» **To be done**
Extract every line from the rows below that contains the word "checkmark", matching its case exactly.

» **Stored rows**

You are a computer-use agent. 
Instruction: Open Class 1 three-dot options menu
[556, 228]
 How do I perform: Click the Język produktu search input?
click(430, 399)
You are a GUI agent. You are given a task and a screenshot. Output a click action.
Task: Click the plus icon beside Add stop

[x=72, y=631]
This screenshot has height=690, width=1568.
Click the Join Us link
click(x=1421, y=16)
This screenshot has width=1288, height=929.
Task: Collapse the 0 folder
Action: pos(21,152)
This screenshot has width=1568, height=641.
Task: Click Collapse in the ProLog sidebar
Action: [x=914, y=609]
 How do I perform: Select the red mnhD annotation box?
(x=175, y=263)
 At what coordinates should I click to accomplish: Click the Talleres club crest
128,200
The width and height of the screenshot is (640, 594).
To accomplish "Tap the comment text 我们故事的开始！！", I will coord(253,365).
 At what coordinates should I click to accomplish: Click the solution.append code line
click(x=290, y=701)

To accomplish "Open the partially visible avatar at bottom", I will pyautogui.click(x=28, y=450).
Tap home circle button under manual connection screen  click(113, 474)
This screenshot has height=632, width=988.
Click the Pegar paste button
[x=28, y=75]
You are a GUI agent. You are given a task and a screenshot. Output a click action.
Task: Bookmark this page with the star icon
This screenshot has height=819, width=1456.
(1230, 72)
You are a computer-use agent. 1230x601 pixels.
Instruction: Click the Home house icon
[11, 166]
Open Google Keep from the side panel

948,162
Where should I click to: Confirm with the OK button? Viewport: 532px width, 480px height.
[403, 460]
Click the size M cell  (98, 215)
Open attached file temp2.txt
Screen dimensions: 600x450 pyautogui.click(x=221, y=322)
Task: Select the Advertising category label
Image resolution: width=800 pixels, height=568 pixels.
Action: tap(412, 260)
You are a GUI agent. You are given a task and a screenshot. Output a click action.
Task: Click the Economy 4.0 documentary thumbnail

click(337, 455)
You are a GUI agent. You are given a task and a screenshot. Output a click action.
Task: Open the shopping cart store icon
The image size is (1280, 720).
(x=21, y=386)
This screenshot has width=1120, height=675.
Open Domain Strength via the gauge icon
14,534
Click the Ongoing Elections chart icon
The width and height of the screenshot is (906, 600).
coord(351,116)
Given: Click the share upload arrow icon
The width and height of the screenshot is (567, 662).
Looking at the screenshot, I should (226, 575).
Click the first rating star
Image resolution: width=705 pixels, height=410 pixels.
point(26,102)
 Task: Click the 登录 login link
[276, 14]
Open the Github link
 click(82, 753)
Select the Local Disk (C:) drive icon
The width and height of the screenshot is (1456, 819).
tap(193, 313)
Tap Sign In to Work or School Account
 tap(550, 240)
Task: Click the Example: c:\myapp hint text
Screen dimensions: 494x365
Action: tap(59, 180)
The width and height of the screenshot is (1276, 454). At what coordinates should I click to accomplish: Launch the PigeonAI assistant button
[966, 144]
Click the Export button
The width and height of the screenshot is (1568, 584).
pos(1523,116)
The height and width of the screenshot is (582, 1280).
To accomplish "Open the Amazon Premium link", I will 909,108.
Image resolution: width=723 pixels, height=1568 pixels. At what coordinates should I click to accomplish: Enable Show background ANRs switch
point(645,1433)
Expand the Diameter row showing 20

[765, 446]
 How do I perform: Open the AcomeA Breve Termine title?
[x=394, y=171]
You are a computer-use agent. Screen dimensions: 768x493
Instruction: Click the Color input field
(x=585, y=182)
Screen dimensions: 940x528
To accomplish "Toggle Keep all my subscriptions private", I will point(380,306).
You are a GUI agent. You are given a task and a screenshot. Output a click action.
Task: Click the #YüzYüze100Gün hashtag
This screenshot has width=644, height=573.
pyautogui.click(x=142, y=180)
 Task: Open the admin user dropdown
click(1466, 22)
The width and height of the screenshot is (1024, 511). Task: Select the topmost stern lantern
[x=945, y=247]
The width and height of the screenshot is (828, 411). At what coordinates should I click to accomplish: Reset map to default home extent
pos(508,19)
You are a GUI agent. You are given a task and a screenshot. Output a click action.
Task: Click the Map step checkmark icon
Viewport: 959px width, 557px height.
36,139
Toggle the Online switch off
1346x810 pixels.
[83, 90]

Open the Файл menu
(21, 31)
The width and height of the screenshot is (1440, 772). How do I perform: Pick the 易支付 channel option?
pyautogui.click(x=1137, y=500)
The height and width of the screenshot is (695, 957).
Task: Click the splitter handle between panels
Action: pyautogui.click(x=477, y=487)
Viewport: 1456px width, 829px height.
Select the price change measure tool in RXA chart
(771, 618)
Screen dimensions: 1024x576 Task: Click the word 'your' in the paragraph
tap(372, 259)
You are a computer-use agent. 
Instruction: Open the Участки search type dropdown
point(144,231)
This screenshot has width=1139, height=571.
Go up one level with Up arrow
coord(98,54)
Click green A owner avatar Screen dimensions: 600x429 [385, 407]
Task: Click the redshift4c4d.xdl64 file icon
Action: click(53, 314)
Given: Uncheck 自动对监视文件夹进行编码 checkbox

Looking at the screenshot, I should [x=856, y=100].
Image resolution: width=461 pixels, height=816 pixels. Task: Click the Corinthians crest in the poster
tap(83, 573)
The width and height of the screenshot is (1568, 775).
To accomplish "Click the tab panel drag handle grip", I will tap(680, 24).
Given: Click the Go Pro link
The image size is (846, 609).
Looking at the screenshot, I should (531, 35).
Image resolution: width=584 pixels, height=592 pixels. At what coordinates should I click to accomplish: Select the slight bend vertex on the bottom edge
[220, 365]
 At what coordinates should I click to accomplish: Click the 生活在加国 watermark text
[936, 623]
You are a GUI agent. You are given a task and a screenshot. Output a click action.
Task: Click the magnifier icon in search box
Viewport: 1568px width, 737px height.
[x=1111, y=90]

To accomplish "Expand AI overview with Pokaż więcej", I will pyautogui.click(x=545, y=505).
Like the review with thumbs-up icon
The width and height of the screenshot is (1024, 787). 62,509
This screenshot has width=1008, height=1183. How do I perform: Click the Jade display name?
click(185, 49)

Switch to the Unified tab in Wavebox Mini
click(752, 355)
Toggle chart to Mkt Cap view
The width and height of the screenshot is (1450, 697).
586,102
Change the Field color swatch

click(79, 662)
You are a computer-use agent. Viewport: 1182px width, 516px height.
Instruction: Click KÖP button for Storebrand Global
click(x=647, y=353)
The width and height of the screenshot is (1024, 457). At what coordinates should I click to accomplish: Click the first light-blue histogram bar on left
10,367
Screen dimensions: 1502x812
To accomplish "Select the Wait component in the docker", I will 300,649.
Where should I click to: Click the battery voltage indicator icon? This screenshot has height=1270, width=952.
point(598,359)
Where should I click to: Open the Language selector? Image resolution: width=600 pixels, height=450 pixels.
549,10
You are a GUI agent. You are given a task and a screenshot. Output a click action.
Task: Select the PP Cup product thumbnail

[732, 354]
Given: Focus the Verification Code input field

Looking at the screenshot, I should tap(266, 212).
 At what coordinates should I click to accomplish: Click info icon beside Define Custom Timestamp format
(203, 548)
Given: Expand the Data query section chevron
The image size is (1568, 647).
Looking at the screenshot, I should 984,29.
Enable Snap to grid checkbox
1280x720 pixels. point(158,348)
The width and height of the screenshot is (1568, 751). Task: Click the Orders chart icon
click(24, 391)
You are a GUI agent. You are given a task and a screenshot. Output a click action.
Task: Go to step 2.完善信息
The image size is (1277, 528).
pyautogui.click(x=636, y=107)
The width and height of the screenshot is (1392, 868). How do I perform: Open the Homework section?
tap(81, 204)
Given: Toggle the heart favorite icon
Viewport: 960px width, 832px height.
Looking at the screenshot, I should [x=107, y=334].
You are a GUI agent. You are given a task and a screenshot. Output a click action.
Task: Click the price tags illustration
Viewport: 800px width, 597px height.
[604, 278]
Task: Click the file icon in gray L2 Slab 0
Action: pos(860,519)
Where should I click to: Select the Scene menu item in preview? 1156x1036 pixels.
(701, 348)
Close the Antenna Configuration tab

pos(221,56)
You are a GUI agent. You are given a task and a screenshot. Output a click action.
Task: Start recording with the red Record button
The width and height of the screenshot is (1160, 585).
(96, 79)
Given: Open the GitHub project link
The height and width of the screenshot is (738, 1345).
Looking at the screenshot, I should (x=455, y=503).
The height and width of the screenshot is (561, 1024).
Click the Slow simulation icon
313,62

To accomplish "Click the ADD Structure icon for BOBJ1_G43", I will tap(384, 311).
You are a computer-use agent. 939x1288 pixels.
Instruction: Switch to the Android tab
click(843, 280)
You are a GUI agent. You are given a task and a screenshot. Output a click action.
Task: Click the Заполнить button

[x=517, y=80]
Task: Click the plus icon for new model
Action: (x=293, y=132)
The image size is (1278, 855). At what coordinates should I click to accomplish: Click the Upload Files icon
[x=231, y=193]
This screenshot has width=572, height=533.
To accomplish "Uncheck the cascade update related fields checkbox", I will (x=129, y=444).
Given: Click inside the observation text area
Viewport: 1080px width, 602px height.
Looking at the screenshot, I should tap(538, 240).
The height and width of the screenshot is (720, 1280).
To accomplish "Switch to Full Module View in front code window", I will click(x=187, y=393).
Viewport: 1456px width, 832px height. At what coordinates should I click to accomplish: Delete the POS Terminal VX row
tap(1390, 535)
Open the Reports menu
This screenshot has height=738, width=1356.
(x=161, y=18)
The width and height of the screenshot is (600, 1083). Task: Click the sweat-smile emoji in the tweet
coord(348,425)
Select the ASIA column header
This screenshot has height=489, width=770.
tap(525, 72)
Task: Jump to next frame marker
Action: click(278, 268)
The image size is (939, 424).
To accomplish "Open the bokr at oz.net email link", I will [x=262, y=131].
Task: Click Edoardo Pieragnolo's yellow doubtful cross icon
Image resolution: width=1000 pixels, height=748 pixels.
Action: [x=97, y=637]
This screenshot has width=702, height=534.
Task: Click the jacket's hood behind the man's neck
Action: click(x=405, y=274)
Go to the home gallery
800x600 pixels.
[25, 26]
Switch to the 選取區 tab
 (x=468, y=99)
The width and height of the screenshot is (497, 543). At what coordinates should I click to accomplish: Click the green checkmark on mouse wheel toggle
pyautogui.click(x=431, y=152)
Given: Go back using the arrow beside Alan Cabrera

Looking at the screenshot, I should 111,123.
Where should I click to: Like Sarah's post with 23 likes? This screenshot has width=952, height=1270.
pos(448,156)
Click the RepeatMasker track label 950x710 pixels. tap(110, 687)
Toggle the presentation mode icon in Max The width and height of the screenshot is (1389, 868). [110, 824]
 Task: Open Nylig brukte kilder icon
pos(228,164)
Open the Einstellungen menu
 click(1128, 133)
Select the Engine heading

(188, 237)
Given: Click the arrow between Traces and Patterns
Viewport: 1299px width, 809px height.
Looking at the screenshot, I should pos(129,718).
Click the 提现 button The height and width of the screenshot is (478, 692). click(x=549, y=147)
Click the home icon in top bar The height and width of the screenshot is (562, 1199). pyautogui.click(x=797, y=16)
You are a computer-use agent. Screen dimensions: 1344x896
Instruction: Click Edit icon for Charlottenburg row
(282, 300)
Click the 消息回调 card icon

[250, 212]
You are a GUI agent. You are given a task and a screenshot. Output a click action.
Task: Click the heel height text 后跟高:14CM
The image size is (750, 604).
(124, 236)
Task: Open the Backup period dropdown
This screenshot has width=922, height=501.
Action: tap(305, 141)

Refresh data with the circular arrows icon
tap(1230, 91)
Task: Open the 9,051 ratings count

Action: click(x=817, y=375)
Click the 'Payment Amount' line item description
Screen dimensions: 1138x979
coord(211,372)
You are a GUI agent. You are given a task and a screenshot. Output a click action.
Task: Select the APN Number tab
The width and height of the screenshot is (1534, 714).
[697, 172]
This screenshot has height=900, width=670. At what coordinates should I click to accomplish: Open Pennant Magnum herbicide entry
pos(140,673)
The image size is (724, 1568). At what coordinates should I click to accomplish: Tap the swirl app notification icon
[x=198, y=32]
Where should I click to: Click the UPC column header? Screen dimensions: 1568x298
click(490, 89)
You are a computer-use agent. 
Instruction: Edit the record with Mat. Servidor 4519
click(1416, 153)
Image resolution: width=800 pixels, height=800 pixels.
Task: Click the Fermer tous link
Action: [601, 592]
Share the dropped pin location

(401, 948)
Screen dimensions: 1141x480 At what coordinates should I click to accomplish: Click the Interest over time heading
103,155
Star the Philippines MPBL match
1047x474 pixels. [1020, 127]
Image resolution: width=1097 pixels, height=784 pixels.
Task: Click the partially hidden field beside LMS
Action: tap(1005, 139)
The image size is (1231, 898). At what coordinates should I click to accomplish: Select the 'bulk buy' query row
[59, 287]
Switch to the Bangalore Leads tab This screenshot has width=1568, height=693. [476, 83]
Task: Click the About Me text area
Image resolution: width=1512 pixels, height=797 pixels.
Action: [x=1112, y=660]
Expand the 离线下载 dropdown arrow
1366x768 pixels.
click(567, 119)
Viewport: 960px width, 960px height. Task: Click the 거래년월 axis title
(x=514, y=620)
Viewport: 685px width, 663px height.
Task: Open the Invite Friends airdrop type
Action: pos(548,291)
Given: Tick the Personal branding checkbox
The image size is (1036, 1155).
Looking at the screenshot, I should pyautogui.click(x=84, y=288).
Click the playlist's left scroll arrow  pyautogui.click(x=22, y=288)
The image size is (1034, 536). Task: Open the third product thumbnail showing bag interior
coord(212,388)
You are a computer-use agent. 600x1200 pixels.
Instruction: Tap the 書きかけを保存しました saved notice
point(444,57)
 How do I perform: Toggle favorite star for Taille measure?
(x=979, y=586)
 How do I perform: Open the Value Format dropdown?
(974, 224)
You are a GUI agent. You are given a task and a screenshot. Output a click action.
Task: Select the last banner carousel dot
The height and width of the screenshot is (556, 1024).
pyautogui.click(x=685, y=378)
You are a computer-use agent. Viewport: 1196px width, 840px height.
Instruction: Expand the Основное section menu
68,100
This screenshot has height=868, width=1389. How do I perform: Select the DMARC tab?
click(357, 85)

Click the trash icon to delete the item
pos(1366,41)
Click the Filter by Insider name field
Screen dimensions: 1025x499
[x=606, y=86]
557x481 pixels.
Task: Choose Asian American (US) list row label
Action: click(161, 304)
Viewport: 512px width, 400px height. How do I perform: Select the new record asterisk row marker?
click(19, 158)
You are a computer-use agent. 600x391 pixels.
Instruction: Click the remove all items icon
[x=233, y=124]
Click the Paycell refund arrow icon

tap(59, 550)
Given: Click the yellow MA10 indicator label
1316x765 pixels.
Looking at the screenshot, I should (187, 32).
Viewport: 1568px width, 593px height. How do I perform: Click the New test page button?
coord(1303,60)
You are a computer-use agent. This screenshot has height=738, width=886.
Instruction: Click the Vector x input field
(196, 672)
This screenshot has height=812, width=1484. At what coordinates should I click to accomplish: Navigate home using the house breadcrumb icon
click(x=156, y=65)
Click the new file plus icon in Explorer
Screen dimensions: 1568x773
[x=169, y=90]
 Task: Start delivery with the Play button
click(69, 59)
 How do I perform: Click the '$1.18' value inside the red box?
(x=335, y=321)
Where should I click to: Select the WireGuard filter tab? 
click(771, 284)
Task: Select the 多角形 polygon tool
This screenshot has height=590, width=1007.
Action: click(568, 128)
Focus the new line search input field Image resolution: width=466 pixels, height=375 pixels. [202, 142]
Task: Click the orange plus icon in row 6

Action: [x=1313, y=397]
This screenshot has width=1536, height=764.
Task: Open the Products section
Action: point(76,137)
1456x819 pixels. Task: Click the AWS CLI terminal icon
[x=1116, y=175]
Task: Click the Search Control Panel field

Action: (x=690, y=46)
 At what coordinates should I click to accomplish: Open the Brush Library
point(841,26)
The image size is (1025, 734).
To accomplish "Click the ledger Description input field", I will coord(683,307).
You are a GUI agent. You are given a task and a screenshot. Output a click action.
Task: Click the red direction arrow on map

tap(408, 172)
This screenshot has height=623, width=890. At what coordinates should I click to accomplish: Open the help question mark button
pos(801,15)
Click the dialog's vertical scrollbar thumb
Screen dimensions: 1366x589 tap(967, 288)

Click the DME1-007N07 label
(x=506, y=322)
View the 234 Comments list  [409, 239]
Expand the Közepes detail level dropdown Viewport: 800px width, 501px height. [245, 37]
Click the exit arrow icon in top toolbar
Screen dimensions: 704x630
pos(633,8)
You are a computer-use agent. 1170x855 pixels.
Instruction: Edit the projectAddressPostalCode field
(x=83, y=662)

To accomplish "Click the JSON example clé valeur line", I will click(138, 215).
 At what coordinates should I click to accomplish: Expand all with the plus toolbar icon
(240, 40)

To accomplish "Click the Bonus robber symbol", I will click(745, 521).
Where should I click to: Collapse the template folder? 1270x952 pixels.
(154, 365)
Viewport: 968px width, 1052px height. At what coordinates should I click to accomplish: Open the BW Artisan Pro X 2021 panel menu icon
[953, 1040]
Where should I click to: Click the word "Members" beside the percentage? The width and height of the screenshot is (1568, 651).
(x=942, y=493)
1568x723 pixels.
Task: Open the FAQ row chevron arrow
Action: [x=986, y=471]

» **Completed exercise**
Task: Click the Map step checkmark icon
The width and height of the screenshot is (497, 543). At what coordinates should I click to accomplish: Click the green checkmark on mouse wheel toggle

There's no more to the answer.